[Click-target data]
== == ==
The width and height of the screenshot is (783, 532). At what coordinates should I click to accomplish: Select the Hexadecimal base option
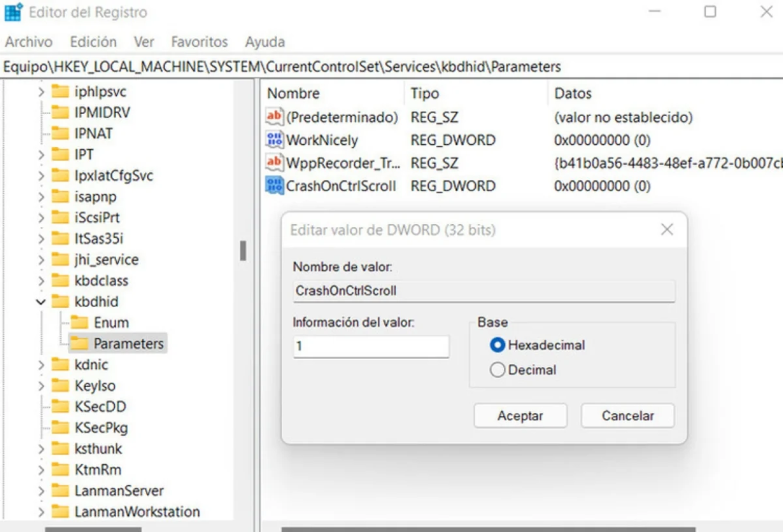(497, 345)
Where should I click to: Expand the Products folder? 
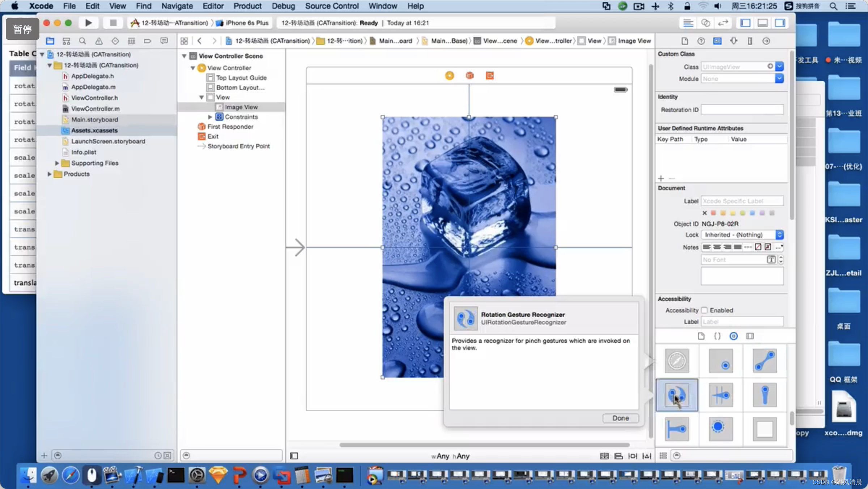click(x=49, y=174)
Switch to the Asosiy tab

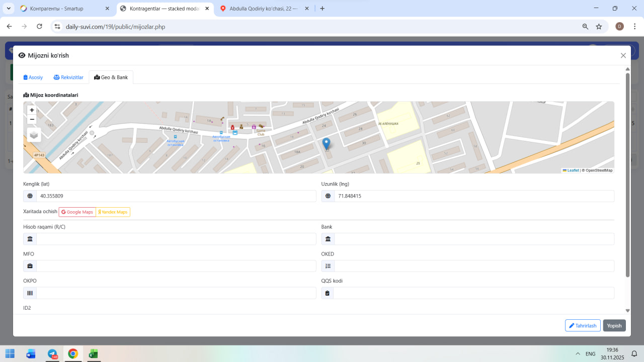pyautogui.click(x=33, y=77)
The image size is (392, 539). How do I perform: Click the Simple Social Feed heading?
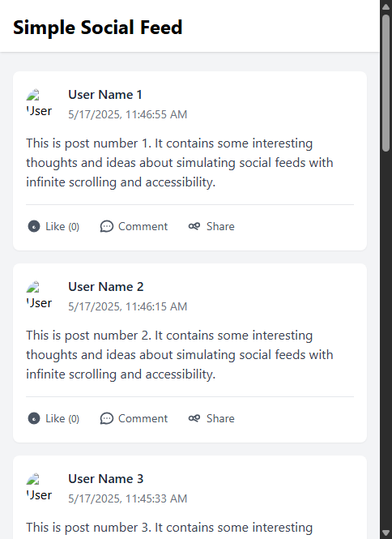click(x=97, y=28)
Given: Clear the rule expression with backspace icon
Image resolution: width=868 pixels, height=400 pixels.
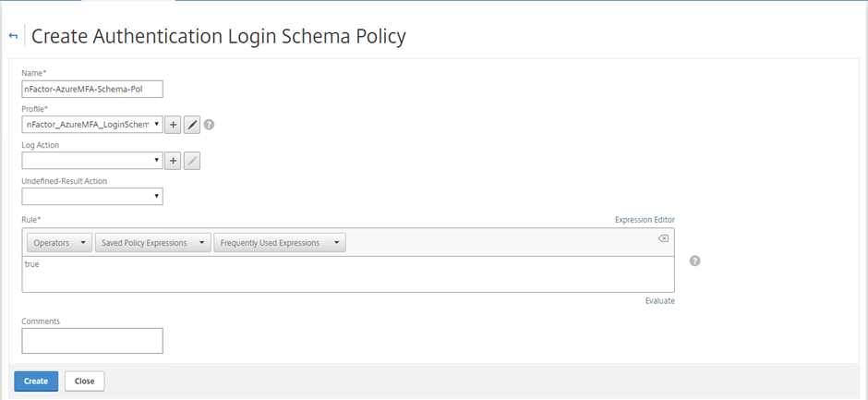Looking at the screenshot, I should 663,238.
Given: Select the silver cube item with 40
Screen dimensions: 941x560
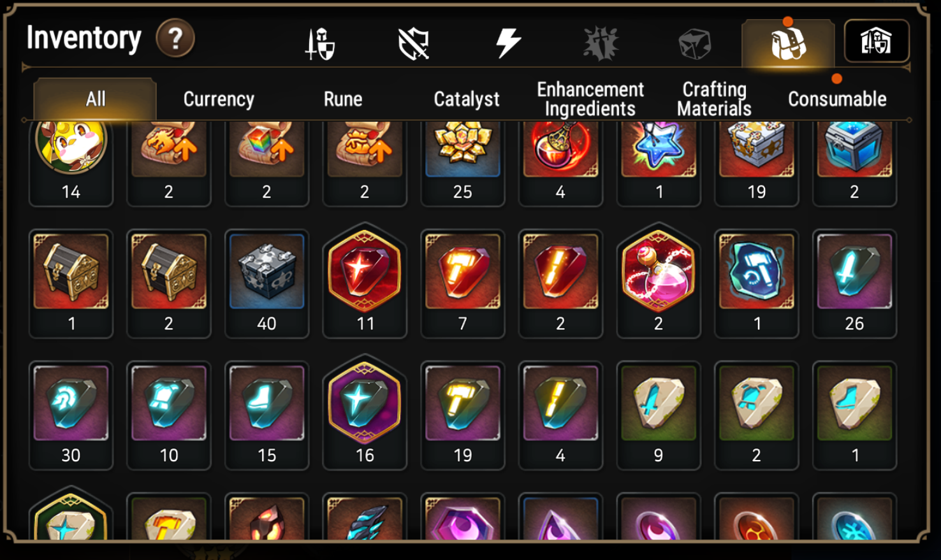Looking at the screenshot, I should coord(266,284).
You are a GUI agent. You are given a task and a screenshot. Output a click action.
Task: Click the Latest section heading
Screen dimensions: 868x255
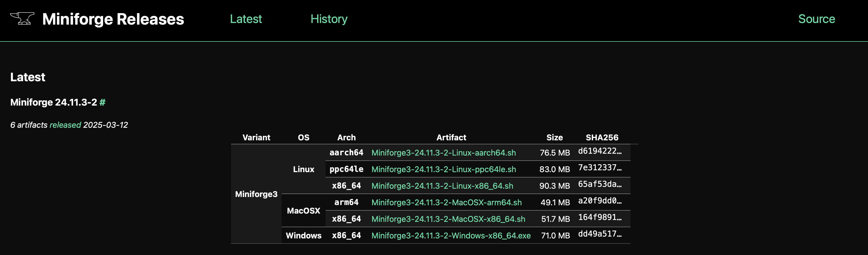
== == ==
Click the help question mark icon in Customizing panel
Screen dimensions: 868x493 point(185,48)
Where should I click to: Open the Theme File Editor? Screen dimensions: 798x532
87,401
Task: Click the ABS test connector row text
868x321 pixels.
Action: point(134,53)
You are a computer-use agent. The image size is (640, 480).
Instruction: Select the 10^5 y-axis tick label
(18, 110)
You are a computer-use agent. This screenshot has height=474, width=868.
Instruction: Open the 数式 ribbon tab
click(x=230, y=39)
== == ==
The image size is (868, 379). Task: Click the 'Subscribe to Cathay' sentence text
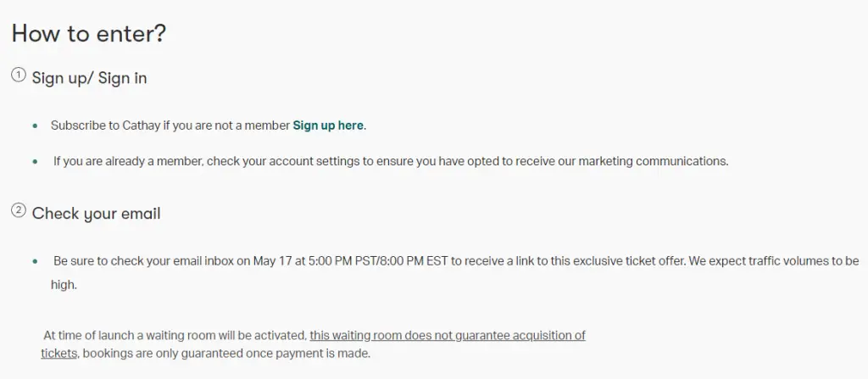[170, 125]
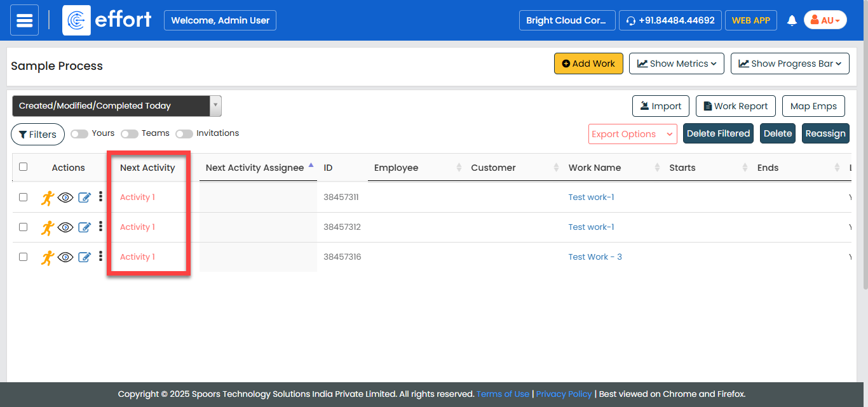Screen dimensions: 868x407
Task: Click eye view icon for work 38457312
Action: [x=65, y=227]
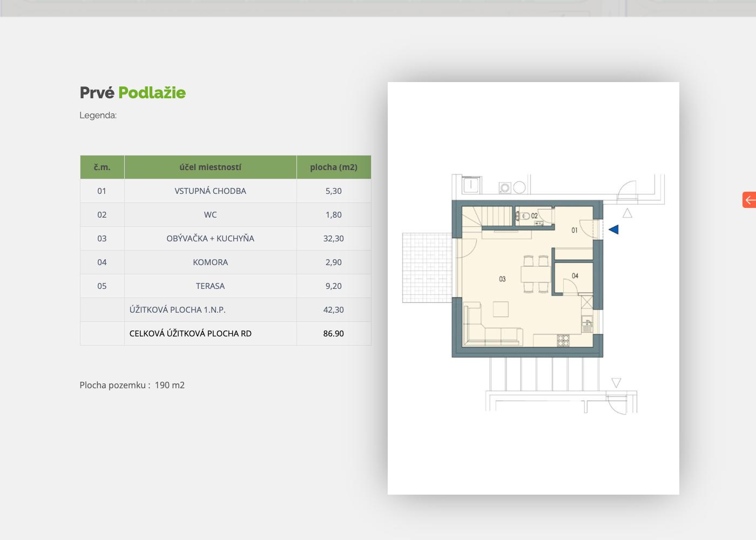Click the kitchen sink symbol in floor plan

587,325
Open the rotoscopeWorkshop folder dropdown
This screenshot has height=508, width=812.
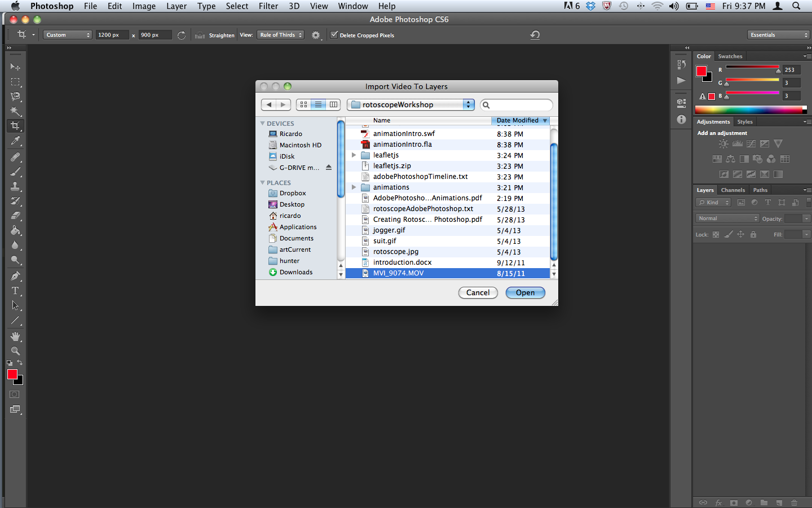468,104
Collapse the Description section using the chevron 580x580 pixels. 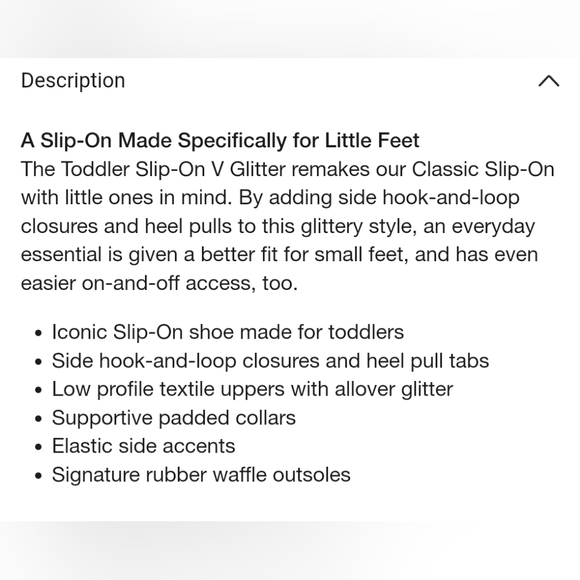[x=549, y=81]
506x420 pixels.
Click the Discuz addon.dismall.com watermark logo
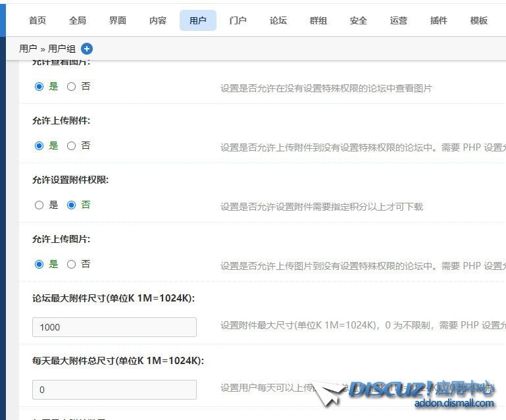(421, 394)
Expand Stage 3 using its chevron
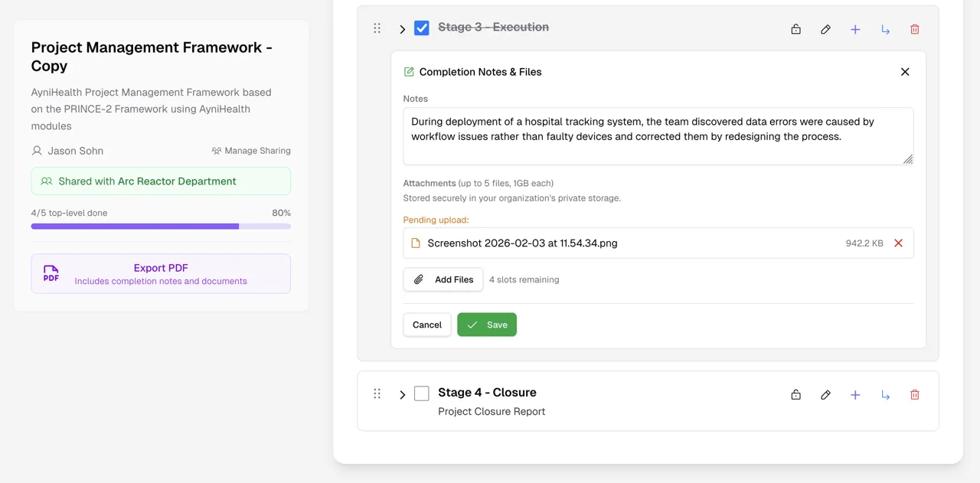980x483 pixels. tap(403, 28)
== == ==
# WRITTEN PROBLEM:
In the part of the lines that opens with the line containing "Where should I click to: Expand" and closes with the line containing "Screen dimensions: 868x255", substitute "title" for every "heading" and give only those lines, with nothing else altered. Leave the pictures out of your answer.

# TASK SOLUTION:
Where should I click to: Expand the Products folder? 
click(x=49, y=174)
Switch to the Asosiy tab

pyautogui.click(x=33, y=77)
The image size is (392, 539). How do I perform: Click the Simple Social Feed title?
click(x=97, y=28)
Given: Clear the rule expression with backspace icon
Image resolution: width=868 pixels, height=400 pixels.
Looking at the screenshot, I should 663,238.
Given: Select the silver cube item with 40
Screen dimensions: 941x560
Looking at the screenshot, I should coord(266,284).
You are a GUI agent. You are given a task and a screenshot. Output a click action.
Task: Click the Latest section title
Screen dimensions: 868x255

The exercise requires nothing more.